My Library Thing widget should update soon to show I’ve been on a reading fest – three books in three days is a lot for me! – and only happened because a neck problem has kept me off the golf-course and also the P.C. So far this week I have clocked up a racy historical novel, a contemporary family story and a fictional biography (which I haven’t yet finished).
How would I summarise my literary tastes? Not sure, but I was disconcerted to see Monica Ali described in the Telegraph as ‘middle-brow’, as if that were a bad thing. I haven’t read her latest books but I thoroughy enjoyed Brick Lane and I woud say it is roughly representative of a lot of what I read.
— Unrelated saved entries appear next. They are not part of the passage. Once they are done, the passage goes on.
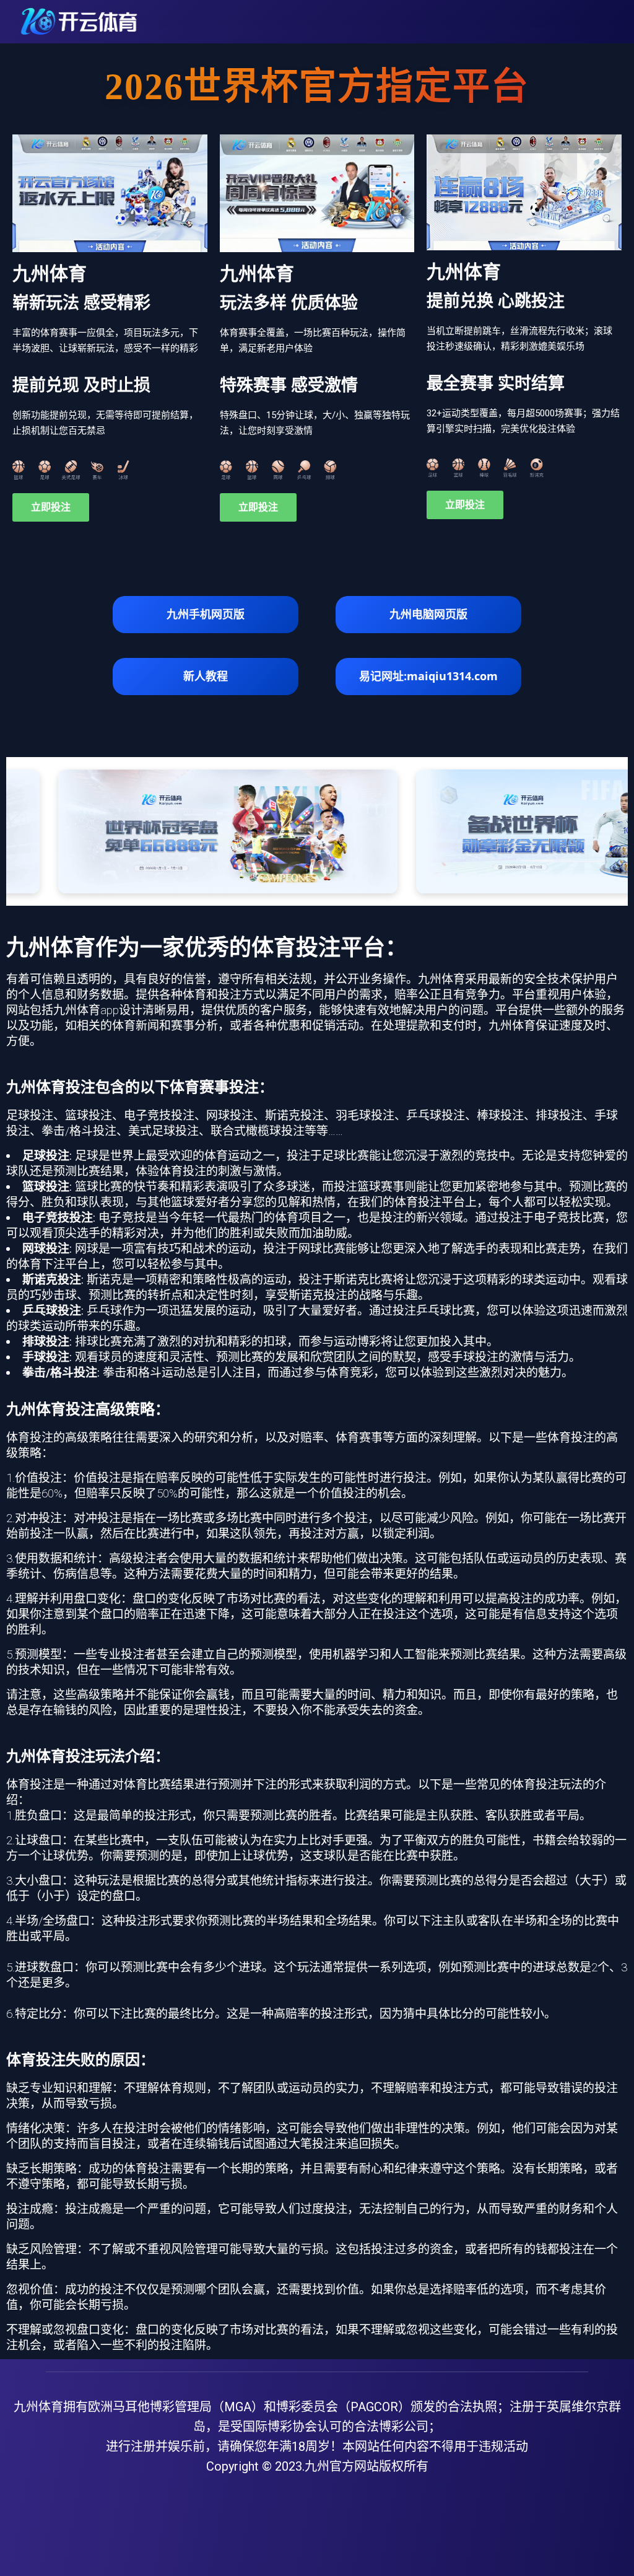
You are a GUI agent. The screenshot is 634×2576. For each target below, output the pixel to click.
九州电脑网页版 (428, 614)
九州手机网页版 (206, 614)
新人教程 (205, 675)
And what I read is probaby what I aspire to in my writing. So that makes me middle-brow too. But who wants to be low-brow writer (poor or formulaic writing?) and who would lay caim to high-brow (obscure and with a limited market?) The whole ‘brow’ idea is clearly a lazy shorthand which lets us put someone down without explaining our real reasons. If I have to choose one, it’s still going to be the middle ground.
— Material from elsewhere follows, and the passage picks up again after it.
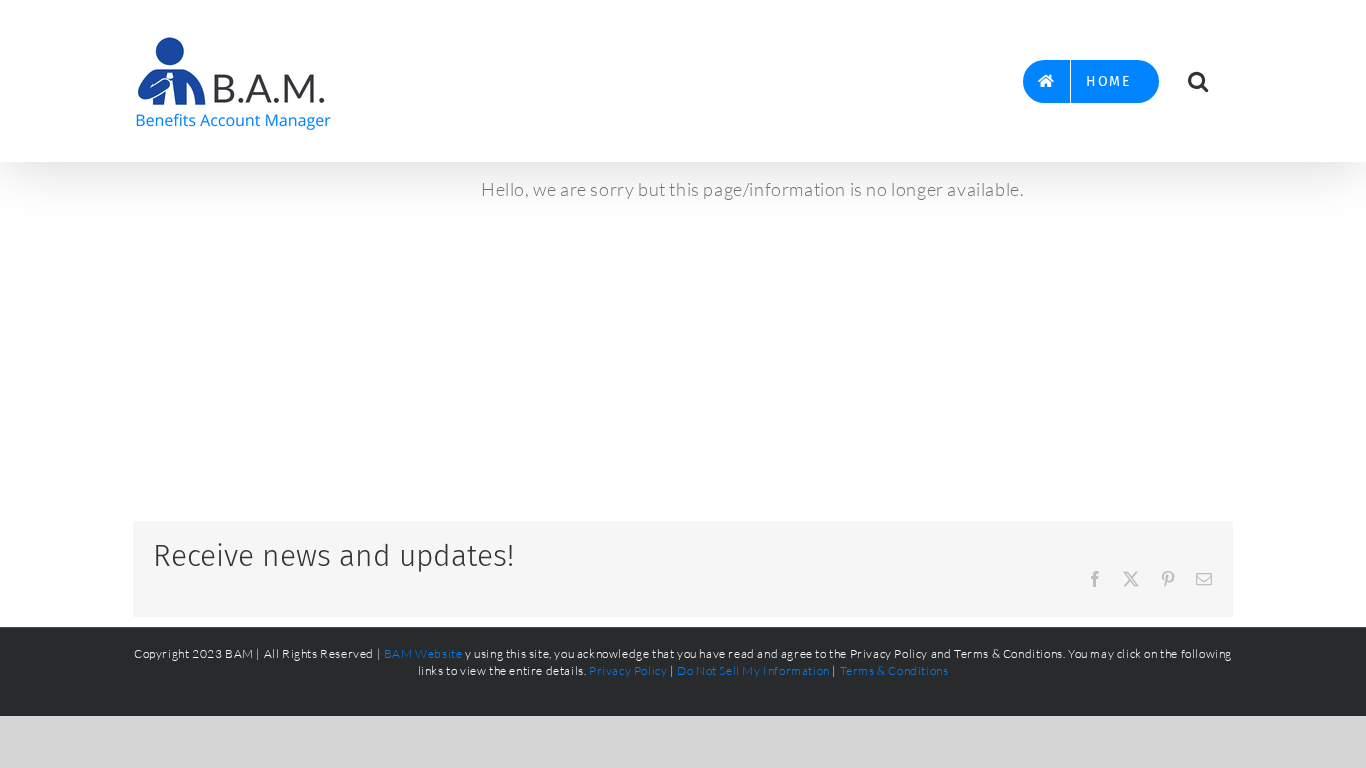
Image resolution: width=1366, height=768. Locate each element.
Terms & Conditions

If for ‘high-brow’ we can read ‘literary’, my current read probably does fall in that category. Jill Dawson’s ”The Great Lover’ is about Rupert Brooke. I chose it as an example of historical fiction that deals with a real (and not too distant) figure – something I’m about to attempt myself. I like the way it uses his maid at Grantchester (not just a servant but also the keeper of the honey bees) as the second narrator. As such it’s a good example of the technique of ‘fictional minor character’ as a vehicle for historical fiction, something I’m thinking about too. In this case Brooke himself also has a voice which is convincing but so far less compelling – perhaps the problem with a hero who is, as he should be, a man of light and shade, i.e. he carries a lot of the narrative but I’m not sure I like him! Still it’s early days, and the beautifully evoked atmosphere (smell those scones!) is beginning to pull me in.